McGraw-Hill Education Sells ‘Key Assets’ of Testing Business to DRC

Managing Editor

One of the biggest and best-known players in assessment industry, McGraw-Hill Education CTB, is selling off a big chunk of its testing business to Data Recognition Corporation, in a recasting of the landscape of companies that states and districts count on to deliver exams.

A McGraw-Hill Education official told Education Week that the deal will allow the company to concentrate on “products that focus on teaching and learning” rather than the summative-assessment market.

Those products include the development of instructional content—increasingly, digital content—curriculum, formative assessment, and tools and strategies focused on “personalized and adaptive” learning, said Catherine Mathis, a spokeswoman for McGraw-Hill Education, in an interview.

Both companies have been among those bidding for big-money state contracts over the past few years, as states rolled out plans to give new exams aligned with the Common Core State Standards.

The two vendors have collaborated on some of that testing business, and they discovered that they “worked well together,” which created momentum for the deal, said Sandy Wiese, the senior vice-president for government affairs and business development for DRC, based in Maple Grove, Minn.

DRC will acquire “key assets” of McGraw-Hill Education’s CTB assessment business, the organizations said.

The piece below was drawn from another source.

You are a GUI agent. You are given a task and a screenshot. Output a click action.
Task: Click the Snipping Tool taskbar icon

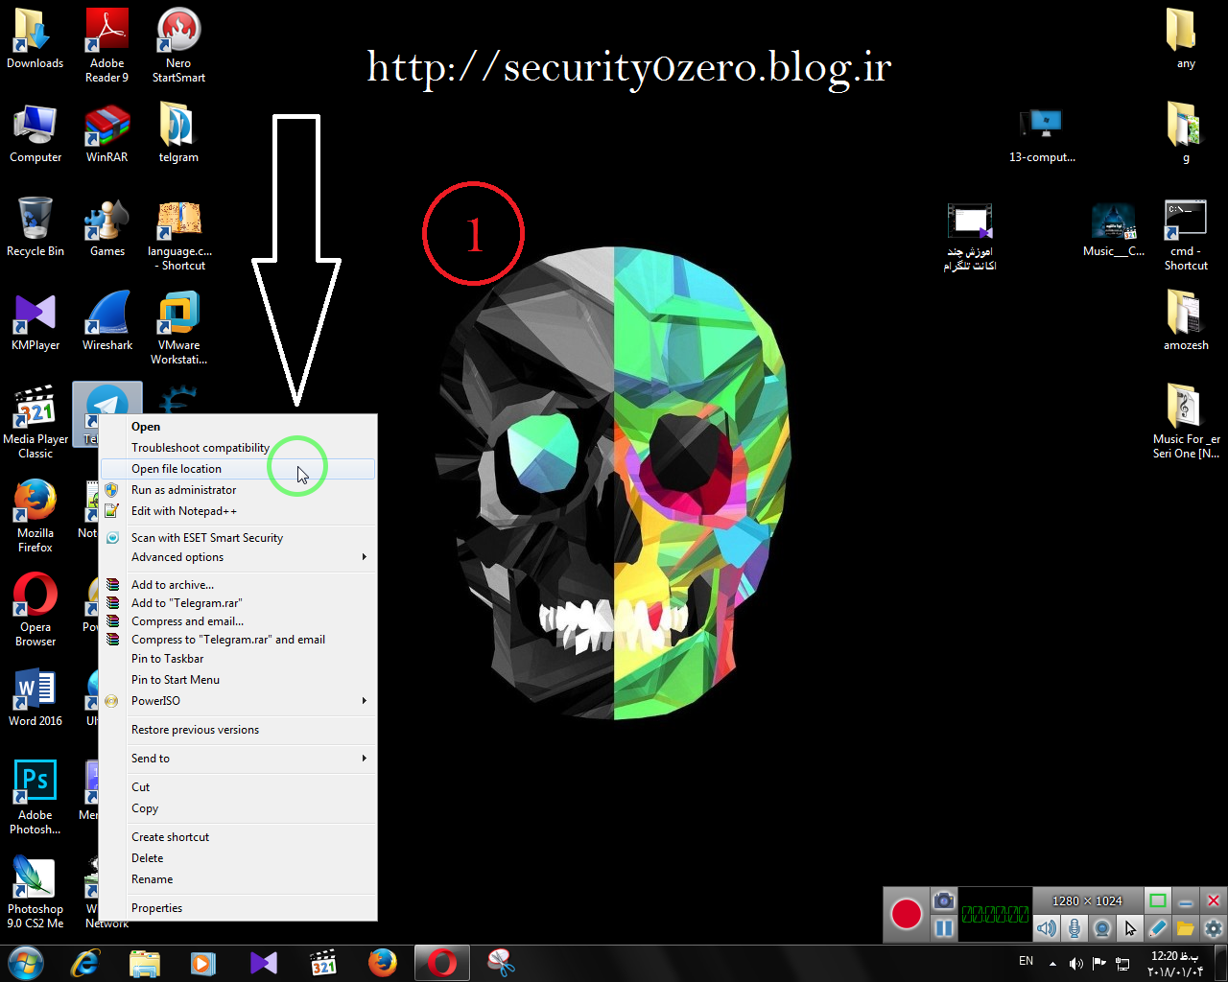[501, 962]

Those assets include McGraw-Hill’s existing state testing contracts, as well as a lineup of other assessment products, including TerraNova, LAS Links, and the Test Assessing Secondary Completion, or TASC, a high school equivalency exam, Wiese told Education Week.

“Our mission at McGraw-Hill Education is to improve educational outcomes, and we feel that we’re better positioned to accomplish this by focusing on supporting teaching and learning rather than the summative testing market,” David Levin, the president and chief executive officer of McGraw-Hill Education, said in a statement.

“We value the contribution that CTB has made to education, and we are pleased for the business to find such an excellent home at DRC.”

Officials from both companies said they believe both companies would benefit from assets the other brings to the fold—specifically citing DRC’s expertise in the technology needed to deliver online assessments.

Wiese said that DRC will be absorbing many of McGraw-Hill Education’s testing staff members—a “great group,” who will help “strengthen what we’re already doing.”

Not all of McGraw-Hill Education’s employees, however, will have a place in the new arrangement. Thirty-three of McGraw-Hill Education’s testing staff will be laid off in the initial period following the acquisition, and 78 others will lose their jobs in the 18-month period that follows, Mathis said. DRC has about full-time 550 employees.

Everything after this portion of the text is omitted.